Des pluies torrentielles d'une violence inouïe ont dévasté une grande partie du Kenya, faisant au moins 45 morts à l'échelle nationale et provoquant un chaos généralisé, notamment dans la capitale, Nairobi. La situation humanitaire est alarmante, avec des milliers de personnes déplacées et de vastes zones transformées en véritables champs de ruines.
La capitale, Nairobi, est particulièrement touchée, ses rues transformées en torrents impétueux depuis vendredi soir. Si les autorités policières nationales ont recensé 45 cas de noyade à ce jour, les chiffres concernant la capitale divergent.

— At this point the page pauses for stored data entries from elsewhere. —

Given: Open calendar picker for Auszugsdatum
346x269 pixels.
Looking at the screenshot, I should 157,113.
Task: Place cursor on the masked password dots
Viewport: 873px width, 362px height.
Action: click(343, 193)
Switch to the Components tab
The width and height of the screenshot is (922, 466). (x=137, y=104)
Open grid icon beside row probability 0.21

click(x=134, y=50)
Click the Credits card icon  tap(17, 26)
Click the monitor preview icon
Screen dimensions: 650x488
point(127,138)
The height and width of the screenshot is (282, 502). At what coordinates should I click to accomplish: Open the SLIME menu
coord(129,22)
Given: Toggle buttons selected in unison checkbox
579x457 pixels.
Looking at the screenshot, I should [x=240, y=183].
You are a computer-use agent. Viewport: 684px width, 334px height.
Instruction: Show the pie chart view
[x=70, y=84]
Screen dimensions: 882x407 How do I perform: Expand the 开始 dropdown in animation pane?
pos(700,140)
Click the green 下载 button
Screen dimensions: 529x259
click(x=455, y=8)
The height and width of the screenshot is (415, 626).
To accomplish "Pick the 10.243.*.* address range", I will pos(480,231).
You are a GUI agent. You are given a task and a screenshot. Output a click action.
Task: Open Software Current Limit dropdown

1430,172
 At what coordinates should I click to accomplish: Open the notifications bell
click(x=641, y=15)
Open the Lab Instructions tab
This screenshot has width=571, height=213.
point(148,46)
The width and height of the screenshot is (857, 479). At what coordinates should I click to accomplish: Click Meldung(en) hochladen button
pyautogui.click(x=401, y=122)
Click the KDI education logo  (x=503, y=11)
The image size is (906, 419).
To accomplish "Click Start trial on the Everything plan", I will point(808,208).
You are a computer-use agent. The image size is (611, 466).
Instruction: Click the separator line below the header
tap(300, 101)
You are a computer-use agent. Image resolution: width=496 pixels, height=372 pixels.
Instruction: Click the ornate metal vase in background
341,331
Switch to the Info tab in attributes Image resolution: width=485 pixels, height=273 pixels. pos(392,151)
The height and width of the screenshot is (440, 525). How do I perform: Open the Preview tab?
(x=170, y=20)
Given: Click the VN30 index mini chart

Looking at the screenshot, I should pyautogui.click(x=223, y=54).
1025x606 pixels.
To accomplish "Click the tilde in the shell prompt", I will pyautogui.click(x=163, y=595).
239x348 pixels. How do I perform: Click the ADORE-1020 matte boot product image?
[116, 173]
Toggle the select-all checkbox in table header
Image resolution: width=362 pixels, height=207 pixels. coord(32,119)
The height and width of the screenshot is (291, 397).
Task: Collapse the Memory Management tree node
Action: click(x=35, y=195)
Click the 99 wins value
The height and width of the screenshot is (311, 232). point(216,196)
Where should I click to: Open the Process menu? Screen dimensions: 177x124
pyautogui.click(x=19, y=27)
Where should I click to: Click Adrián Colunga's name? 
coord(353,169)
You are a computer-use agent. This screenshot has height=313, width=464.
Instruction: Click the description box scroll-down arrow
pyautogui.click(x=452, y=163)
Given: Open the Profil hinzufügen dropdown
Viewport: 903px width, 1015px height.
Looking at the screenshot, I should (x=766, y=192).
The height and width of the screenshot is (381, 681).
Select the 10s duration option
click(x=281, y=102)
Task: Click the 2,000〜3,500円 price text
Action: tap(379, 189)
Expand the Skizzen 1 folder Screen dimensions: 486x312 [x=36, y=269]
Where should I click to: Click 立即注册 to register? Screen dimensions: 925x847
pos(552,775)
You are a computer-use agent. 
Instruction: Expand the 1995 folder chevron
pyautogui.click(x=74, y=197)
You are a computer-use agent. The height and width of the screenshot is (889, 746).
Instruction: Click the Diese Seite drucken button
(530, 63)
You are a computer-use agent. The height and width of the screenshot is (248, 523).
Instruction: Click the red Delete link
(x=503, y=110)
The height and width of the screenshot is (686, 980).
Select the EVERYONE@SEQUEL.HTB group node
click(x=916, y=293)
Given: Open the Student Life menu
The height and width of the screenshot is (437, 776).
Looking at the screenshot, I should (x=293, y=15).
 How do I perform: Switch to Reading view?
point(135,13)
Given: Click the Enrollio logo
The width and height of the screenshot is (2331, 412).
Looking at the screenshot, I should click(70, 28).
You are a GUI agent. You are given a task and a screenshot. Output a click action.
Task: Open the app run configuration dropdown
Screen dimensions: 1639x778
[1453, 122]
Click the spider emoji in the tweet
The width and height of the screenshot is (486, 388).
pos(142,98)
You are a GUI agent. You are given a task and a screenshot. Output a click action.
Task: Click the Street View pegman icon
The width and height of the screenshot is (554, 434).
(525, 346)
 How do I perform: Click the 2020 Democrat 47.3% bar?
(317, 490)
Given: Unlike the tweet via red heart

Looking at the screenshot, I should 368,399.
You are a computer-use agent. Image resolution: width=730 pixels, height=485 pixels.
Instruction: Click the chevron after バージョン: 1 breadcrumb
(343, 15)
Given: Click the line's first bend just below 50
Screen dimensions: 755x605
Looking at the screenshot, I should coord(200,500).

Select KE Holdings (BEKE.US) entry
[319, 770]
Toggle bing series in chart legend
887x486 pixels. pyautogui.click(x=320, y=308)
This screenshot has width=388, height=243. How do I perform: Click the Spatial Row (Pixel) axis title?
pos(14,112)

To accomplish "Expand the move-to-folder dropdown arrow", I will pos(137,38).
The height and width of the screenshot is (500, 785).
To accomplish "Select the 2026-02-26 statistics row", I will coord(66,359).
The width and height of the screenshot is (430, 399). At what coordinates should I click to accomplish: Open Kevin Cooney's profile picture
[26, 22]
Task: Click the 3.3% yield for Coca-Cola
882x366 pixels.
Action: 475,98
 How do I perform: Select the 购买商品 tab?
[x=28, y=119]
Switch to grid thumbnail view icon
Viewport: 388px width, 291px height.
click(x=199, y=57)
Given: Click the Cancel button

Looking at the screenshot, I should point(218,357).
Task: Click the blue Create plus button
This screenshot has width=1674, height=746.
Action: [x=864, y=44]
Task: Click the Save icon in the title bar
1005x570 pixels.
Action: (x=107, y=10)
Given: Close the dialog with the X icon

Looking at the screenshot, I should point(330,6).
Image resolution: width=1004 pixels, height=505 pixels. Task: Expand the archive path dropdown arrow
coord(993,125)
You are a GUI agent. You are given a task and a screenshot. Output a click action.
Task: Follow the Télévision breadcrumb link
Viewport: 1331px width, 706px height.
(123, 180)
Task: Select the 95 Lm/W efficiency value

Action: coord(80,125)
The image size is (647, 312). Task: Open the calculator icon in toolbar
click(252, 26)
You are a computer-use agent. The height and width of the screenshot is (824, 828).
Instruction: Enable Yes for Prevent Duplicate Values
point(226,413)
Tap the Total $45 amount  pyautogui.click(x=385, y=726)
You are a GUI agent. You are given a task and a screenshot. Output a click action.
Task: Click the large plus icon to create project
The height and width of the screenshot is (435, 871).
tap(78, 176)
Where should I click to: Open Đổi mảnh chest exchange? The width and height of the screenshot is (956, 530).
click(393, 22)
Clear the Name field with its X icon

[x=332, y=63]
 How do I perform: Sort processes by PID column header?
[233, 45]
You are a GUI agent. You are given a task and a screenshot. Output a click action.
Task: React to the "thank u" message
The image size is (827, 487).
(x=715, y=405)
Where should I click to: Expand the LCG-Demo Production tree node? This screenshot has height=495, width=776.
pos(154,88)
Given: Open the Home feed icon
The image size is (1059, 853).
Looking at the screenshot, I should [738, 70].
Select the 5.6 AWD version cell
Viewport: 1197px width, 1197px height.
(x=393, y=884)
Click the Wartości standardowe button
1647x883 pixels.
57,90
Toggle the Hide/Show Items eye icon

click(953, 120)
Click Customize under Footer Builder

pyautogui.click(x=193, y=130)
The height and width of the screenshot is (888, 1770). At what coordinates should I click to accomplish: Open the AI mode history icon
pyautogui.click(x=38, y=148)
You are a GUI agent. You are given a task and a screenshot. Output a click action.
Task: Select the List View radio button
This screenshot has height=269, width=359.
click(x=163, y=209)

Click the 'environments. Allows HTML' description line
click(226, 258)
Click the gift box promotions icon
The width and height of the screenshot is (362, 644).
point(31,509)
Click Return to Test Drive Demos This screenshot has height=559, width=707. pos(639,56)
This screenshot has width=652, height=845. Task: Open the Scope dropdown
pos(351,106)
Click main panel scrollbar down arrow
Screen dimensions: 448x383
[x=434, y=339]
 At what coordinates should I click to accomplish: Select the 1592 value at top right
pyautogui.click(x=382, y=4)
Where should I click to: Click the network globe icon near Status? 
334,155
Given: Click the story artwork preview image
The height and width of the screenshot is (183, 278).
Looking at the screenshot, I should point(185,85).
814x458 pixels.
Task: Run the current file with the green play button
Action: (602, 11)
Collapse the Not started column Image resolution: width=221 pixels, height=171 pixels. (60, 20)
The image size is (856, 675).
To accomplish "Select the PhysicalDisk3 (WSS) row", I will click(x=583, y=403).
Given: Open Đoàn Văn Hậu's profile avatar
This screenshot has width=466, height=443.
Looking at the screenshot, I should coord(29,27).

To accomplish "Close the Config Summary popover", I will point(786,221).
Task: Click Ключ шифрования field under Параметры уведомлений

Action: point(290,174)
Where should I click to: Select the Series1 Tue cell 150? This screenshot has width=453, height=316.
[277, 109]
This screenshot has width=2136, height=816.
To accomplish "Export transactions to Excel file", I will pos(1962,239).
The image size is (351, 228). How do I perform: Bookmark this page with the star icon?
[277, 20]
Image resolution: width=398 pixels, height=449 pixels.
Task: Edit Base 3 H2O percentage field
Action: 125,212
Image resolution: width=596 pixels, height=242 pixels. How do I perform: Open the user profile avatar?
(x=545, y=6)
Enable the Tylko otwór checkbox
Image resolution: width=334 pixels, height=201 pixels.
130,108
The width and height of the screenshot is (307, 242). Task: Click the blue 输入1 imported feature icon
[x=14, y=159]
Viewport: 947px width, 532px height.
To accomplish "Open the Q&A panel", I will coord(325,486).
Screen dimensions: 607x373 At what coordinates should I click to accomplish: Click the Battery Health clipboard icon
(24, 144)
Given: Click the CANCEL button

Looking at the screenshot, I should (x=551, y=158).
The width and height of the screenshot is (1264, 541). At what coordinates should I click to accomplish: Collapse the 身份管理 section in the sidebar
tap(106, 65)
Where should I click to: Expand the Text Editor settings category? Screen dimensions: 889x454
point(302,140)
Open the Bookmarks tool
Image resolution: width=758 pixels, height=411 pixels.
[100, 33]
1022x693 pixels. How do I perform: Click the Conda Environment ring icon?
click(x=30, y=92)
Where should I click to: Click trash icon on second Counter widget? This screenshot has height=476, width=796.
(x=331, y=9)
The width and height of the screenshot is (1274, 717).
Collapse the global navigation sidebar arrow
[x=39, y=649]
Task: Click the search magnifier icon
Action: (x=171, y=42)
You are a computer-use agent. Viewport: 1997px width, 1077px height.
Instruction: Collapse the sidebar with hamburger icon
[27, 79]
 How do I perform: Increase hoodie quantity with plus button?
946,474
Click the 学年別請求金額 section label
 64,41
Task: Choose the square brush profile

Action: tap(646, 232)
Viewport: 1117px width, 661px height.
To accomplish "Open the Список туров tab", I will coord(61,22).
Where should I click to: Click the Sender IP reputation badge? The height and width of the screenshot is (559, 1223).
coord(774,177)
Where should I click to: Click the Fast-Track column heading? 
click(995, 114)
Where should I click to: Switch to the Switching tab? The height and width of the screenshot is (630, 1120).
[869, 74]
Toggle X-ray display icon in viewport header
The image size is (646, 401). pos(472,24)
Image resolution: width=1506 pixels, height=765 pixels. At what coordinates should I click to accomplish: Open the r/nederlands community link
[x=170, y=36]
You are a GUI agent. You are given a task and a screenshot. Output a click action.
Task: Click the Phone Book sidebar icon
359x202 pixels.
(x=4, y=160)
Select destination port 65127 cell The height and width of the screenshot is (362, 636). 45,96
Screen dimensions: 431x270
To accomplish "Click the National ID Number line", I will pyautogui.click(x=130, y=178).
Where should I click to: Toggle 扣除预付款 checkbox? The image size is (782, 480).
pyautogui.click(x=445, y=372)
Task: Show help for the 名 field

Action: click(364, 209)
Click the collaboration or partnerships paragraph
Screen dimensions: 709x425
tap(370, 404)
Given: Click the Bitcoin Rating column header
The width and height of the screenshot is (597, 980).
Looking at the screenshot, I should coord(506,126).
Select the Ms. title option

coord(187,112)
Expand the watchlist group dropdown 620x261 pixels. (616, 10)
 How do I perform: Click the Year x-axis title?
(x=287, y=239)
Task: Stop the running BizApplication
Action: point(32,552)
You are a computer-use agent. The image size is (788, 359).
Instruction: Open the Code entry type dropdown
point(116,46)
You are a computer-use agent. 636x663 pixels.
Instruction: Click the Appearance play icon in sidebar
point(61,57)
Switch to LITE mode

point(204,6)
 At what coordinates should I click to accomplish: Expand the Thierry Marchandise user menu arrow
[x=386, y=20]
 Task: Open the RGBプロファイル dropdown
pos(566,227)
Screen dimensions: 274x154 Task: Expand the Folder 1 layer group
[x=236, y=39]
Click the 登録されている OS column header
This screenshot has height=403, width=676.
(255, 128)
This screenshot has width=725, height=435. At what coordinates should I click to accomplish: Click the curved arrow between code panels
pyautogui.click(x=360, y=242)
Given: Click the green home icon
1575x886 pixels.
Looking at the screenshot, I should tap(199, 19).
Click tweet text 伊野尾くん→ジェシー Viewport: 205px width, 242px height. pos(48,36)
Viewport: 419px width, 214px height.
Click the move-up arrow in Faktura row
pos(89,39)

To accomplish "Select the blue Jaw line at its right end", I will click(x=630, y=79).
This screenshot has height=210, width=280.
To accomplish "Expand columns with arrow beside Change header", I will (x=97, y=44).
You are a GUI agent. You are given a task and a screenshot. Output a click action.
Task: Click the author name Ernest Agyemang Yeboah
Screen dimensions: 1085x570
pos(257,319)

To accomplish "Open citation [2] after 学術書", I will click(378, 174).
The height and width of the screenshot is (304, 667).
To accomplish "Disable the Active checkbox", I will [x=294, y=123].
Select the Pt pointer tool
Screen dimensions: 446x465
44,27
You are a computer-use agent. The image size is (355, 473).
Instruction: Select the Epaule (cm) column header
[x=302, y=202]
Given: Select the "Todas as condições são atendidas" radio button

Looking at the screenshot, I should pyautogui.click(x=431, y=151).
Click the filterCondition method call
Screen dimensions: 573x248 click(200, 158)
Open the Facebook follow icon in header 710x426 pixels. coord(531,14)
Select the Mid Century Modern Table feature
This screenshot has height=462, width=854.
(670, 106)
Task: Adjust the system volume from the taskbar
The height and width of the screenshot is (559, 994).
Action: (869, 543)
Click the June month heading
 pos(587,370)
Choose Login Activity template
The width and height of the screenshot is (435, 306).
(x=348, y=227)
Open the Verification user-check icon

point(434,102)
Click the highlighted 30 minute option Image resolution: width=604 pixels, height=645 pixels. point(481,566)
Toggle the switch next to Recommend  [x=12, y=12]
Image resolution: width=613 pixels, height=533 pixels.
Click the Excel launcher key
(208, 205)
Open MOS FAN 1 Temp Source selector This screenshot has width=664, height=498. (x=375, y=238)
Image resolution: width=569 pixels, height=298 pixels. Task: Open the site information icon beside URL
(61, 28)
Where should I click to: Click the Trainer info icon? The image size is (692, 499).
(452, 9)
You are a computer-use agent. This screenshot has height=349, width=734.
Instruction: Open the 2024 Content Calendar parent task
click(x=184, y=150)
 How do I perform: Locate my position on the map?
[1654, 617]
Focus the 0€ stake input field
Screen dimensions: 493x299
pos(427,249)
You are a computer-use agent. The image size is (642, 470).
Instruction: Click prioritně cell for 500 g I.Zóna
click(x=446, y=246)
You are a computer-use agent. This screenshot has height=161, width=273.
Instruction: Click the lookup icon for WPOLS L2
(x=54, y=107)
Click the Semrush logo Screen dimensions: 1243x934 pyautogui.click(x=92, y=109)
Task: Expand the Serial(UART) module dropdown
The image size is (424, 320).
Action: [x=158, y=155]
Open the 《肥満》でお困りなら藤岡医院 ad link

Le porte-parole de la police kényane, Michael Muchiri, a fait état de 2.224 personnes déplacées et de 45 noyades au niveau national. Cependant, d'autres estimations, comme celles du quotidien The Standard citant un responsable gouvernemental, indiquent que 26 décès auraient été recensés à Nairobi seul dimanche, tandis que la police mentionnait 23 morts samedi dans la ville. De plus, au-delà des chiffres officiels, plus de 50.000 personnes seraient sinistrées à travers le pays selon d'autres sources, et plusieurs individus restent portés disparus.
Les dégâts matériels sont immenses : des milliers de logements et de commerces ont été inondés, des infrastructures routières sont devenues impraticables et des terres agricoles ont été ravagées, touchant aussi bien les quartiers résidentiels aisés que les vastes bidonvilles. Les habitants décrivent des scènes de désolation. Frederick Wasonga, un commerçant du centre-ville, a raconté que "les berges de la rivière Nairobi se sont effondrées, emportant des véhicules et laissant l’eau s’engouffrer dans les magasins". Derrick Juma, un carrossier du même quartier, a affirmé que "deux de ses voisins sont morts, dont l’un après avoir été électrocuté".
Face à l'ampleur de la catastrophe, la gestion des autorités locales est vivement critiquée. Le gouverneur de Nairobi, Johnson Sakaja, avait promis d'améliorer les systèmes de drainage et les infrastructures routières après son arrivée au pouvoir en 2022, des promesses qui résonnent amèrement aujourd'hui. La Croix-Rouge kényane a qualifié la situation de "véritable catastrophe", soulignant que des centaines de foyers ont été détruits et de vastes surfaces agricoles ravagées également dans les comtés voisins.
Ces inondations s'inscrivent dans un contexte d'augmentation des événements climatiques extrêmes en Afrique de l'Est depuis une vingtaine d'années, alternant pluies intenses et sécheresses sévères. Le Kenya est confronté à une crise qui met en lumière la vulnérabilité de ses infrastructures face à la puissance d'une nature de plus en plus capricieuse.